New York: Democratic Gov. Andrew Cuomo has signed several voting and election reform bills, including one bill that will permanently allow voters to request absentee ballots online. Another measure takes steps to strengthen the existing process allowing absentee ballots to count so long as they are postmarked by Election Day and received up to a few days later.

Oregon: Oregon Gov. Kate Brown has signed a Democratic-backed bill that will allow mail ballots to count as long as they are postmarked by Election Day and received up to a week later. Ballots that are missing a clear postmark will be presumed to have been mailed by Election Day. Under the previous law, ballots had to be received by Election Day in order to count.

Voter Suppression

Indiana: The conservative-dominated 7th Circuit Court of Appeals has unanimously upheld a lower court decision that blocked much of a voter purge law passed by Indiana Republicans last year—the second straight time such a law has been barred by the courts.

The GOP's latest effort came about after a 2019 decision from the 7th Circuit that also sustained a ruling barring Republicans' previous attempt to pass a similar voter purge measure two years earlier. The result this time was little different: The appeals court held that the new law "impermissibly allows Indiana to cancel a voter's registration without either direct communication from the voter or compliance with [federal law]."

The newly blocked legislation had withdrawn the state from the now-defunct Interstate Crosscheck system championed by Republicans such as former Kansas Secretary of State Kris Kobach, which multiple federal courts had blocked Indiana from using over its security flaws and inaccuracy. The GOP's replacement law, however, created a new system that was susceptible to the same shoddy design flaws that saw Crosscheck yield more than 100 false positives for every improper duplicate registration it found.

Republicans have not yet said whether they will appeal further.

Ohio: In passing a new law banning private charities from making donations to help underfunded election administrators, Ohio Republicans went one step further by effectively banning election officials from almost any type of collaborations with outside groups to try to increase voter turnout. The provision is sweeping in its scope:

"No public official that is responsible for administering or conducting an election in this state shall collaborate with, or accept or expend any money from, a nongovernmental person or entity for any costs or activities related to voter registration, voter education, voter identification, get-out-the-vote, absent voting, election official recruitment or training, or any other election-related purpose."

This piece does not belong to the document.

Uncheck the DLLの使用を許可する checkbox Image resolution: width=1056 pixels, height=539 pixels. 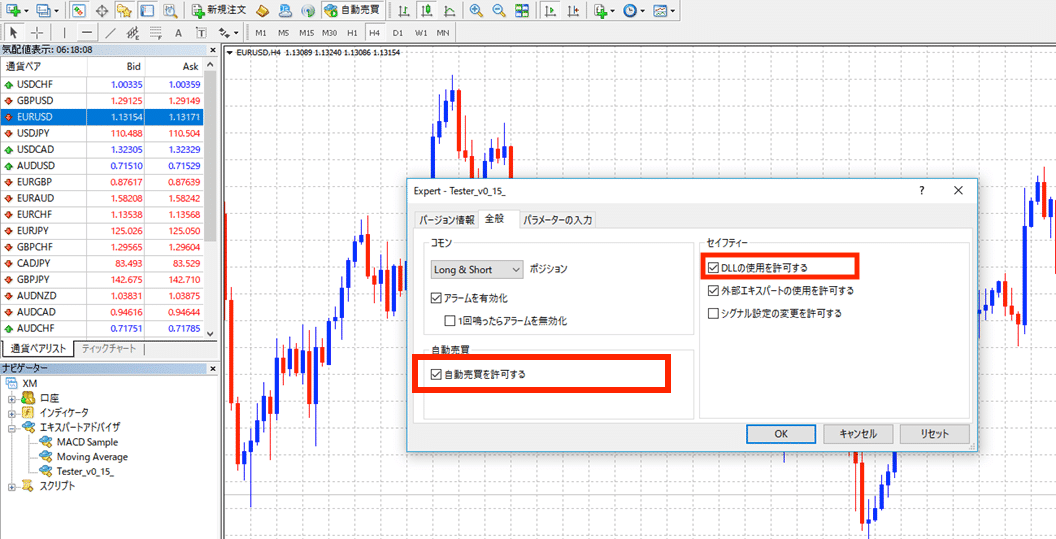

Although there are limited exceptions, such as using privately owned buildings like churches as polling places, this language would appear to prohibit programs like one promoted by Republican Secretary of State Frank LaRose that distributed voter registration forms via barber shops and other venues.

LaRose contends that such programs are still allowed and says he'll continue them, but he risks a lawsuit to compel him to stop. But regardless of what LaRose does, the new law gives Republicans—and Ohio's conservative-controlled courts—yet another tool to prevent Democratic election officials from encouraging voter turnout in ways the GOP opposes.